Unter Schülern mit gleichem Status der Eltern und ähnlichen kognitiven und sprachlichen Fähigkeiten zeigten sich keine signifikanten Notenunterschiede in Deutsch und Mathematik. Das gilt auch für Jugendliche mit besonders stark ausgeprägter Religiosität und Aktivität in der Gemeinde. Die ausgeglichenen Notenunterschiede belegen für Soziologen ebenso, dass bestimmte konfessionelle Gruppen bei der Notengebung nicht diskriminiert werden. Es ließen sich sogar positive Effekte hoher Religiosität feststellen: Die Leistungsmotivation besonders aktiver Muslime sei etwas stärker ausgeprägt als bei anderen.

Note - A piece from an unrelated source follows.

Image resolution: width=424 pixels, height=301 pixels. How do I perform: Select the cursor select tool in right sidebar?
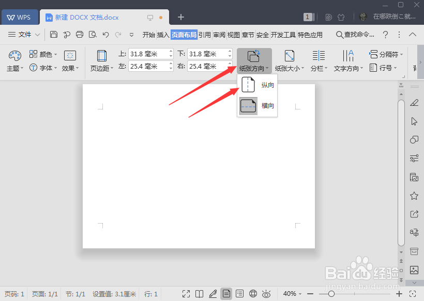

Jungen gelingt seltener der Sprung aufs Gymnasium

An einem Punkt hat das Forscherteam gleichwohl einen negativen Effekt festgestellt: Religiöse muslimische Jungen wechseln seltener zur 10. oder 11. Klasse auf das Gymnasium als weniger religiöse. Möglicherweise hätten Jungen, die stark in eine Moscheegemeinde eingebunden sind, zum Abitur „attraktivere innerethnische Alternativen“, sagt Claudia Diehl. Ihnen könnten nach dem Mittleren Schulabschluss Lehrstellen oder Jobs in Unternehmen von Glaubensbrüdern angeboten werden.

Insgesamt sei es eine „Fehlwahrnehmung“, den geringeren Bildungserfolg von Muslimen ihrer islamischen Religiosität zuzuschreiben, betonen die Autoren. Die Mercator-Stiftung mahnt größere Anstrengungen an, um Nachteile für Kinder aus bildungsfernen Elternhäusern auszugleichen – und Kitas und Ganztagsschulen auszubauen.